TO-DO ITEM →
Reproduce verbatim the lines of the material from the start through the line containing "coordinates (105, 879).", with that line included.

DATA SUPPLIED →
Start of Block
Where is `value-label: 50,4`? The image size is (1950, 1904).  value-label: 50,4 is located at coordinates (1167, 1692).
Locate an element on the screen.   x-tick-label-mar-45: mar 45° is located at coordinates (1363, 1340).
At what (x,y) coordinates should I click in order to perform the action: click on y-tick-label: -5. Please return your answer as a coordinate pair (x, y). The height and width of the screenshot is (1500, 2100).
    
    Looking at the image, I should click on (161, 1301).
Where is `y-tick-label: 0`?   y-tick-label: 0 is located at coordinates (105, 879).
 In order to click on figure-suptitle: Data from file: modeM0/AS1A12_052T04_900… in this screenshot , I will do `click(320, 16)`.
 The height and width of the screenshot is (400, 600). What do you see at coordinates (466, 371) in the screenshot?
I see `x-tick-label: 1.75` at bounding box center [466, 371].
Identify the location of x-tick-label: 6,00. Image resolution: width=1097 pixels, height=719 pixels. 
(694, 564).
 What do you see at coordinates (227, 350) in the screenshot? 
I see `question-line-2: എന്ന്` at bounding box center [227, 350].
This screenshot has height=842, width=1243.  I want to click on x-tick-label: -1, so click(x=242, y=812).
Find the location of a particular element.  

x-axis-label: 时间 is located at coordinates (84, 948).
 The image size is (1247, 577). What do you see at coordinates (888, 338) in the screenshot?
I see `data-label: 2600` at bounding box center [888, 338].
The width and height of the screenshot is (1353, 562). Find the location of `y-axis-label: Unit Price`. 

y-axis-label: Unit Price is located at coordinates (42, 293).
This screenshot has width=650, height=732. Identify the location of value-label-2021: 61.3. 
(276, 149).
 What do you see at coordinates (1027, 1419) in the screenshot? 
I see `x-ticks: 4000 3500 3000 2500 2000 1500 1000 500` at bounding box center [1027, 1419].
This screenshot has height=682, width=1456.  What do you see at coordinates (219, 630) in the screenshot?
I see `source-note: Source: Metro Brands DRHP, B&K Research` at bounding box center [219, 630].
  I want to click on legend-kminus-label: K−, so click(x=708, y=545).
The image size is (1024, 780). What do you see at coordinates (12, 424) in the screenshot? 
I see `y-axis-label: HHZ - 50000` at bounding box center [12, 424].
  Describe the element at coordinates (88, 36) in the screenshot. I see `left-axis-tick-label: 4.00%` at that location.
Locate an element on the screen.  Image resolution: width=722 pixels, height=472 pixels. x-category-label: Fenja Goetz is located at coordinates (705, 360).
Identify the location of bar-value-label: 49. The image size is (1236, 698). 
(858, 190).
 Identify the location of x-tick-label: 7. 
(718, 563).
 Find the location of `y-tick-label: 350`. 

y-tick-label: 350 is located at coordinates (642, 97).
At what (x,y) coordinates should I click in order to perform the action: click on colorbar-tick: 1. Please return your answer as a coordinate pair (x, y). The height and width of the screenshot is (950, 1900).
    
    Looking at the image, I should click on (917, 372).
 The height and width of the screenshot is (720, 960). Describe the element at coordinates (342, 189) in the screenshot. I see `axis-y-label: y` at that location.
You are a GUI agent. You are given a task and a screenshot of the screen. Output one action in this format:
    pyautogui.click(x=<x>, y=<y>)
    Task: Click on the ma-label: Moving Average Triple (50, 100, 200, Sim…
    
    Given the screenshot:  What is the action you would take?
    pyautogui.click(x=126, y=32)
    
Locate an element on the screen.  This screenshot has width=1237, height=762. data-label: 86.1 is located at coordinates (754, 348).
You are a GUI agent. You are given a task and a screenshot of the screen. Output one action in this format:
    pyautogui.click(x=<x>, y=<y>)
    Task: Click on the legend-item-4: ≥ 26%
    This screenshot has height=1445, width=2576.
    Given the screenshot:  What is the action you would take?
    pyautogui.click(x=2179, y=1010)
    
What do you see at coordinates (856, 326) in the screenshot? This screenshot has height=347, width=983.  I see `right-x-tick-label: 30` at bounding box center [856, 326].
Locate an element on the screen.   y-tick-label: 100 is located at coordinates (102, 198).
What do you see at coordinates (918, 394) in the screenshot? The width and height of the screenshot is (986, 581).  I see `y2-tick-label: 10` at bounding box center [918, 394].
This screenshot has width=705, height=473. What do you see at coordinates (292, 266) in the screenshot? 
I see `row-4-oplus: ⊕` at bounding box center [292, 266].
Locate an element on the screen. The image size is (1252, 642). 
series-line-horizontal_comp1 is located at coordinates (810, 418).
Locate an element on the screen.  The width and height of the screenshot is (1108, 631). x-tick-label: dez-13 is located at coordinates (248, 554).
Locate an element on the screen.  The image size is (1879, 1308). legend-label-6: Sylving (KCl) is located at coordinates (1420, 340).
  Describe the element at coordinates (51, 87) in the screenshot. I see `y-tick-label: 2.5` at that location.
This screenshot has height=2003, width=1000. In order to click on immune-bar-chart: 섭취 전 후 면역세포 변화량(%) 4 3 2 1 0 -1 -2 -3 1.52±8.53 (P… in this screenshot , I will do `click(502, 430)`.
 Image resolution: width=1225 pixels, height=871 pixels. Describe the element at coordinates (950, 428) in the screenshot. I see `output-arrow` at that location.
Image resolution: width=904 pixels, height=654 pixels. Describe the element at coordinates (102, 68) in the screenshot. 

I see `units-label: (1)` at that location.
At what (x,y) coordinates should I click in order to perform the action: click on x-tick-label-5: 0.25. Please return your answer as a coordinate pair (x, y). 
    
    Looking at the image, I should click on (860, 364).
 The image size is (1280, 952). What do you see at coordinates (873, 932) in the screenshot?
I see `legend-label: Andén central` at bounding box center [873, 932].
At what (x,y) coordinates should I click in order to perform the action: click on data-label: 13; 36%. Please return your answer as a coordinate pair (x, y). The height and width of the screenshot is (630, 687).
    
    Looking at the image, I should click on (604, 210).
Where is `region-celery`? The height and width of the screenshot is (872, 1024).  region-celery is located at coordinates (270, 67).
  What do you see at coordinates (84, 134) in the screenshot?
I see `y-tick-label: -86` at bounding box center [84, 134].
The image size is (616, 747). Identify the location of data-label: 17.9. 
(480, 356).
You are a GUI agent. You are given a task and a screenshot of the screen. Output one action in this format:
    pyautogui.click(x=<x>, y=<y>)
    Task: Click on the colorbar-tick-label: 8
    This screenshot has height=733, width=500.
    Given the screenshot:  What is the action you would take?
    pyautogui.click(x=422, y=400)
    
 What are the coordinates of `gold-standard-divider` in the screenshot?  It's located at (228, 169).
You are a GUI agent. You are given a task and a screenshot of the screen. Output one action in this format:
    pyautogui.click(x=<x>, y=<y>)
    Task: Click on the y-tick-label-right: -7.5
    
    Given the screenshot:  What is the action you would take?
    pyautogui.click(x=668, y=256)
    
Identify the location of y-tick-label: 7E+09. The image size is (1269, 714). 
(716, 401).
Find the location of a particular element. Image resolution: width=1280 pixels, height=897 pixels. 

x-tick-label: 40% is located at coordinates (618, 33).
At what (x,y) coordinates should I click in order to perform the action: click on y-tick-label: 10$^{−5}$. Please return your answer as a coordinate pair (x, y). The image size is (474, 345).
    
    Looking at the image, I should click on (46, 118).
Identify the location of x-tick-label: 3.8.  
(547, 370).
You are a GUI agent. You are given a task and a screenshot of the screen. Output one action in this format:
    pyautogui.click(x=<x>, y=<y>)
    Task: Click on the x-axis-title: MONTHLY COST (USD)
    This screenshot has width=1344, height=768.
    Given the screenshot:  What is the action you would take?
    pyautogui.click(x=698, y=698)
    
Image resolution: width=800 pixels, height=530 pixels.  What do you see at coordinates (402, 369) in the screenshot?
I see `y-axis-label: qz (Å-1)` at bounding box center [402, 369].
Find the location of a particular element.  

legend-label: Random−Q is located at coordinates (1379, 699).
End of Block
ANSWER FOR THE TASK →
Where is `value-label: 50,4`? The image size is (1950, 1904).  value-label: 50,4 is located at coordinates (1167, 1692).
Locate an element on the screen.   x-tick-label-mar-45: mar 45° is located at coordinates (1363, 1340).
At what (x,y) coordinates should I click in order to perform the action: click on y-tick-label: -5. Please return your answer as a coordinate pair (x, y). The height and width of the screenshot is (1500, 2100).
    
    Looking at the image, I should click on (161, 1301).
Where is `y-tick-label: 0`?   y-tick-label: 0 is located at coordinates (105, 879).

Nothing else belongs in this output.